ウイルス性皮膚疾患の概要と主な種類

ウイルスは人体の様々な臓器に感染し、皮膚にも多数のウイルスが侵入します。皮膚ウイルスは感染者間で非常に伝染しやすく、さまざまな発疹として現れます。

症状と兆候

ウイルス性皮膚疾患は、赤みや熱感だけの単純な発疹から、液体がたまった水疱まで多様です。発熱を伴うこともありますが、必ずしも伴わない場合もあります。

水痘(水ぼうそう)

水痘は水痘帯状疱疹ウイルス(Varicella‑zoster virus)による感染症です。ワクチンはありますが、子どもに多く見られます。発疹は主に体幹部に液体を含む小さな水疱として現れ、顔や腕にも広がります。

ヘルペス

ヘルペスは単純ヘルペスウイルス(HSV)によって起こります。
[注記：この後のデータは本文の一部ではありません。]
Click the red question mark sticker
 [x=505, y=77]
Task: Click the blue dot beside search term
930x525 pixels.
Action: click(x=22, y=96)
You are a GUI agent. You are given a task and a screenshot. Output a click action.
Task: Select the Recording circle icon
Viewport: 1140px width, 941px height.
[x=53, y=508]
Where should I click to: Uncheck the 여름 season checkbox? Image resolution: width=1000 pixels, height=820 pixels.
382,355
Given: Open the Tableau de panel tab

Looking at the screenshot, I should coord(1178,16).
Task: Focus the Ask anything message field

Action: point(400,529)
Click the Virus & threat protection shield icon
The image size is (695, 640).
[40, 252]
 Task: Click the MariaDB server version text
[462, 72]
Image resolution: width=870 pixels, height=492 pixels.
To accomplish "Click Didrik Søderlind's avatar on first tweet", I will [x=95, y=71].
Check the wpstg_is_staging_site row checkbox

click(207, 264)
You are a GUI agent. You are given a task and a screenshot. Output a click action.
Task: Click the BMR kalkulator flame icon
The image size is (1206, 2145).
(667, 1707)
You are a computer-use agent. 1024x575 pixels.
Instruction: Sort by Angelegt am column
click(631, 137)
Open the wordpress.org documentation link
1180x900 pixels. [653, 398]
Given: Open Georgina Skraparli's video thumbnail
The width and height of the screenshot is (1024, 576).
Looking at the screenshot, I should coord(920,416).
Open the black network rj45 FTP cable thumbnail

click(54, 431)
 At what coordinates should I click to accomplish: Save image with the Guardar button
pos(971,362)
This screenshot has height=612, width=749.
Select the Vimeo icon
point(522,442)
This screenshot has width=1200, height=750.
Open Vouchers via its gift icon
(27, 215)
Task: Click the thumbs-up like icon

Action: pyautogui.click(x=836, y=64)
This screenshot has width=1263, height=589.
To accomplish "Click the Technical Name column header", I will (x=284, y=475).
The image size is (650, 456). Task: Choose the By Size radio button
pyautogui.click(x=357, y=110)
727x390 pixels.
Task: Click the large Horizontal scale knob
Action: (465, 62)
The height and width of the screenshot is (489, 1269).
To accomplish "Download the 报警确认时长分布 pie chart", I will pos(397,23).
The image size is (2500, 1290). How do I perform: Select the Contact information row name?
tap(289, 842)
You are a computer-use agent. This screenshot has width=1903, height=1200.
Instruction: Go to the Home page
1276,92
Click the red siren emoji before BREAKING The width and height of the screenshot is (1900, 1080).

HSV‑1は口唇や顔に病変を、HSV‑2は性器周辺に病変を形成します。完治は難しいものの、抗ウイルス薬で発症を抑えることが可能です。

麻疹(はしか)

麻疹は麻疹ウイルス(Measles virus)による感染症です。発疹は体全体に広がる平坦な大きな斑点として現れます。ワクチン接種により予防可能です。

天然痘

天然痘はかつては致死的な感染症でしたが、1970年代にワクチン接種により根絶されました。再び使用される懸念があります。発疹は水痘に似ていますが、顔と腕に主に現れ、体幹部への出現は少ないです。